**Aim of the exercise:**
Everything from the line containing "Click the JPYHKD:CUR ticker symbol" to the final line of the records below should be given again exactly, and nothing else.

■ ■ ■ ■

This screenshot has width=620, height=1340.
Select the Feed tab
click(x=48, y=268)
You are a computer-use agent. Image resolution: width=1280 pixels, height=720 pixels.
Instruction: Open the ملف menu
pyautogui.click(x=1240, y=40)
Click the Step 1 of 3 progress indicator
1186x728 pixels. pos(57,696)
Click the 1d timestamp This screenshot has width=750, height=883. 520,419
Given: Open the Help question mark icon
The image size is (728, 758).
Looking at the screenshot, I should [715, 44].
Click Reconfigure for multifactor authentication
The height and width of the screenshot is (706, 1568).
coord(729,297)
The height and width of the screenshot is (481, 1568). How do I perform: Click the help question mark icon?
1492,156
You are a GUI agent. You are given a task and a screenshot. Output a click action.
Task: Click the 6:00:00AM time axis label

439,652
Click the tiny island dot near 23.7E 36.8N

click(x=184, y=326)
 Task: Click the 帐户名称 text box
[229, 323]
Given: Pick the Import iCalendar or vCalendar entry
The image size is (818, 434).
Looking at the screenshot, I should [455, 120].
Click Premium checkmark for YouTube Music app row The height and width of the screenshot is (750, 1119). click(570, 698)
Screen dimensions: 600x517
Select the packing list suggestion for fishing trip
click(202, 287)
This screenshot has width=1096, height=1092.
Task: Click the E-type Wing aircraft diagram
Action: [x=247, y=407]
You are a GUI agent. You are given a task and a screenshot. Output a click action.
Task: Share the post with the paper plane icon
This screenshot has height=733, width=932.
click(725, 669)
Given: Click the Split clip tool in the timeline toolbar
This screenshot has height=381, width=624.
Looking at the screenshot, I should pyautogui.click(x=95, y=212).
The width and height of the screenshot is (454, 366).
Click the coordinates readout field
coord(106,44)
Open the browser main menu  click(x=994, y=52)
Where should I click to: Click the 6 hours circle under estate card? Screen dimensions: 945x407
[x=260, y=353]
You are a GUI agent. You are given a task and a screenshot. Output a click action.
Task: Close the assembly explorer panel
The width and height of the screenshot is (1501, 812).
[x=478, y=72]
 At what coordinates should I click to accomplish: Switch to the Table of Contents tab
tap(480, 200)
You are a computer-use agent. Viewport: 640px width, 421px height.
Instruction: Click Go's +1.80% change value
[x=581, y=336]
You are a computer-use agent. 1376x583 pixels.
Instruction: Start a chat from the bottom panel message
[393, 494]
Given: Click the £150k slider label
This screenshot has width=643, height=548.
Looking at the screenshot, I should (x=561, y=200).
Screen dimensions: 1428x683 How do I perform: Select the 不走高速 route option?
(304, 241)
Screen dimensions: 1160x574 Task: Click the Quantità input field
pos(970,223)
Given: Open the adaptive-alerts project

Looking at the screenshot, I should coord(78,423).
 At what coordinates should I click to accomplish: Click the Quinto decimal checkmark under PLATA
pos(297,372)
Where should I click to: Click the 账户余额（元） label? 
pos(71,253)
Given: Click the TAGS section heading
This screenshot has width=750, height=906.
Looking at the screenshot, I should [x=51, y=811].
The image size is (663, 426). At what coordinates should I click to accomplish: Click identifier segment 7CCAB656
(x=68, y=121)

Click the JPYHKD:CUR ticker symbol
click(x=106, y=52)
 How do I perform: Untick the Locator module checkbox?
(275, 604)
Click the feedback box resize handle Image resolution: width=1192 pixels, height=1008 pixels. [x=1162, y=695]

■ ■ ■ ■

**Your response:**
Click the JPYHKD:CUR ticker symbol
click(x=106, y=52)
 How do I perform: Untick the Locator module checkbox?
(275, 604)
Click the feedback box resize handle Image resolution: width=1192 pixels, height=1008 pixels. [x=1162, y=695]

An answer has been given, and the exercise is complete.